— Begin TEXT —
This is Blog 133
All Governments are ambivalent about public consultation.
On the one hand, they all are keen to be seen to be listening – particularly to well-informed stakeholders.
On the other hand, they want to get on with it, and hate the time taken by meaningful engagement and consultation.

But Labour has always faced a more pressing dilemma.
It is not just because consultation can be viewed by some as a leftist concept. Neither is it because Labour Ministers are more aggressive in seeking to accelerate policy implementation. Both these have a grain of truth to them, but recent history suggests it is more about the party’s problem with public expectations – and the contrast with the expectations of its own membership.
Over the years, right-wing parties have been generally viewed as more autocratic and less amenable to external influence. Indeed, the much-vaunted success of the British conservative party has often been attributed to a ruthless streak. Only in recent years were its members able to vote for its Leader, and many would view it as an unhappy experience.
The Labour movement, in contrast, always considered itself as more representative of its base. This is mostly cultural - and maybe dates from the old trope that young people used to join the Conservative party to meet socially at the Young Conservatives, and their equivalents in the Labour Party would meet in pubs to have intemperate arguments about policy (and only ever agree that it was all the fault of the media …!)
— End TEXT —
— Begin DATA SHOWN —
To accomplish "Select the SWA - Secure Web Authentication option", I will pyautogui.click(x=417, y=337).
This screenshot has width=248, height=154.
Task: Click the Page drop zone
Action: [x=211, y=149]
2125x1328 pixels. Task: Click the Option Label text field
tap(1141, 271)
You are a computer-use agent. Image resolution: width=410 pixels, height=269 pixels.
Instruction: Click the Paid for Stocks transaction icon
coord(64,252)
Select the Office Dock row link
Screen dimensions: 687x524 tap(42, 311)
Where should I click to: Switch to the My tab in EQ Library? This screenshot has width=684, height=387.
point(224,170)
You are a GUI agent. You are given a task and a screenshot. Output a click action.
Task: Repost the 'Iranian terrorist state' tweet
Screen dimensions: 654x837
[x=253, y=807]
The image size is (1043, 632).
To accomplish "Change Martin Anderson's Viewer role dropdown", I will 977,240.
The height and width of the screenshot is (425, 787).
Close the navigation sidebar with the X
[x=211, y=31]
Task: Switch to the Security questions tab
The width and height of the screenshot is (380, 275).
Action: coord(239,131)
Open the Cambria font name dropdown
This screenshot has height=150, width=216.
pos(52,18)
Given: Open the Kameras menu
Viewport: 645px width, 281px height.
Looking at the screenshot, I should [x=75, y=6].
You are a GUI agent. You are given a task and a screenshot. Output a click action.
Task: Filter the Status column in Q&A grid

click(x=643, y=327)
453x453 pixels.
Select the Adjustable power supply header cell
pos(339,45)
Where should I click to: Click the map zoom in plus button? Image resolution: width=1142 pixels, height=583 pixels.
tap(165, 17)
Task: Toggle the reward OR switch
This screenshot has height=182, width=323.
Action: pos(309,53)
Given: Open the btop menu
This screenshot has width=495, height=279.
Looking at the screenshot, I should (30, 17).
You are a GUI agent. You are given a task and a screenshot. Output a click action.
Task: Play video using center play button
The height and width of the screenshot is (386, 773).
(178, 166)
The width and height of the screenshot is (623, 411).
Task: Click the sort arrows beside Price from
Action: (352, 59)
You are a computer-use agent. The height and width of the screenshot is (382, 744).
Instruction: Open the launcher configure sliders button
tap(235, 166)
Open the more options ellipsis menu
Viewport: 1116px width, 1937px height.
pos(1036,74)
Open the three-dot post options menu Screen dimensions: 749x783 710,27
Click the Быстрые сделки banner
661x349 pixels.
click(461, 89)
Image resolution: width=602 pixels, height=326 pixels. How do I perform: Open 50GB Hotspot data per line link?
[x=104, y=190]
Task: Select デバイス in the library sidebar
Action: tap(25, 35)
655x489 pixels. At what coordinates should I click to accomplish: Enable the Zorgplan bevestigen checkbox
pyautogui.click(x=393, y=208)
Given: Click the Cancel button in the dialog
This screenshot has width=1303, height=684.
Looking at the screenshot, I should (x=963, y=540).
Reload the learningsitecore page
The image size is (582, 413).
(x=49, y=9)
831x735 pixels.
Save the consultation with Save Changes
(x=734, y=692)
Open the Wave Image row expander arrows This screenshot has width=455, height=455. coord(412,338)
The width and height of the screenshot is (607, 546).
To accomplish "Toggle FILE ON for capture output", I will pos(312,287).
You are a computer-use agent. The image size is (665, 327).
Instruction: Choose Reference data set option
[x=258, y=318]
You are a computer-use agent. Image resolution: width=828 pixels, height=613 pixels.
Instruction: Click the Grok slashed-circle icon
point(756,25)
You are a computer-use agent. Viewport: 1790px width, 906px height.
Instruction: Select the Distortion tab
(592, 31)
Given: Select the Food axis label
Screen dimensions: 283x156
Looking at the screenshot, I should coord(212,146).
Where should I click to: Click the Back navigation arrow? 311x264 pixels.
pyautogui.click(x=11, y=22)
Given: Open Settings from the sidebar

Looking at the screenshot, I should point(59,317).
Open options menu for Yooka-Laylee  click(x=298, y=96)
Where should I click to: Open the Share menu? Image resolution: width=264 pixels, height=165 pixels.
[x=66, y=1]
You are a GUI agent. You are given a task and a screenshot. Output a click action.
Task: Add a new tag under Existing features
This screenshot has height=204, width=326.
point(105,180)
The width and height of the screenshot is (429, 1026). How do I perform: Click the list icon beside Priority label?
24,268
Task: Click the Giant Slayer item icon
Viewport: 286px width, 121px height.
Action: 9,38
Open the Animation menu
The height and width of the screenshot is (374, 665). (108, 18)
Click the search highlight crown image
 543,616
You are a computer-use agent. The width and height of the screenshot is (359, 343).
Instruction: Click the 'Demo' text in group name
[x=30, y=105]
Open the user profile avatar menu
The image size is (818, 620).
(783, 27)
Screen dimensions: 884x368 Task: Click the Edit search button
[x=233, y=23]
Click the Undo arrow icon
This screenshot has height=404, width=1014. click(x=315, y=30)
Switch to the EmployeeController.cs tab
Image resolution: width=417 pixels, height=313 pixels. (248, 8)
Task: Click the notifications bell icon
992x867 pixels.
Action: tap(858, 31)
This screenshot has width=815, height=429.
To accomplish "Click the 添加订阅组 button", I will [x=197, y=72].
— End DATA SHOWN —
• INSTRUCTIONS
(A) Format the records as a numbered list with blank lines omitted, beginning at the line that contains "You are a computer-use agent. Image resolution: width=828" and stopping after the line that contains "pyautogui.click(x=11, y=22)".
(B) Resume the text on Labour and public consultation from the point where it stops.
The records have no connection to the text.

• ANSWERS BY TASK
(A)
1. You are a computer-use agent. Image resolution: width=828 pixels, height=613 pixels.
2. Instruction: Click the Grok slashed-circle icon
3. point(756,25)
4. You are a computer-use agent. Viewport: 1790px width, 906px height.
5. Instruction: Select the Distortion tab
6. (592, 31)
7. Given: Select the Food axis label
8. Screen dimensions: 283x156
9. Looking at the screenshot, I should coord(212,146).
10. Where should I click to: Click the Back navigation arrow? 311x264 pixels.
11. pyautogui.click(x=11, y=22)

(B)
These old stereotypes are long out-of-date, but it still makes it difficult for Labour Ministers to convince its grassroots supporters that something planned and agreed upon in a Manifesto should go to a wider consultation. The view would have been that the party has decided – and there’s no reason for further dither and delay. Just do it!
It was the genius of Morgan McSweeney that enabled Labour to win the election handsomely with relatively modest proposals dressed up as a promise for change where the whole was presented as far greater than the sum of its parts. Only when confronted with the tough choices on implementing its ideas did Ministers really grapple with the need for consultation.
To his credit, Sir Keir Starmer’s can point to a vast number of meaningful consultations on employment rights, on planning laws and a whole range of significant public policy issues. They include:
- Heathrow expansion (National Policy statement)
- A regulatory framework for automated vehicles
- Changes to the process for modernising UK airspace
- Public safety (Martyn’s law)
- The use of Facial Recognition technology
- Decoupling gas prices from UK energy costs
- Changes to Immigration policy including ‘earned settlement’ proposals
- The Timms Review of Personal Independence Payments
- Tobacco and Vapes restrictions
- Re-selling of tickets
- Local government reorganisation – many separate consultations on local proposals
And several hundred others … Two particularly notable consultations include that on social media use by young people and on proposals for Special Educational Needs and Disability (SEND)
No-one can therefore accuse the Starmer Government of a failure to consult.
Most of these have been thoroughly professional, honest exercises in listening undertaken by conscientious officials ticking the relevant boxes. Okay; they still rely too much on jargon-infested documents and there is not enough genuine engagement or co-production. But overall, they are helpful in shaping policy and influencing legislation.
More questionable has been the real willingness to listen.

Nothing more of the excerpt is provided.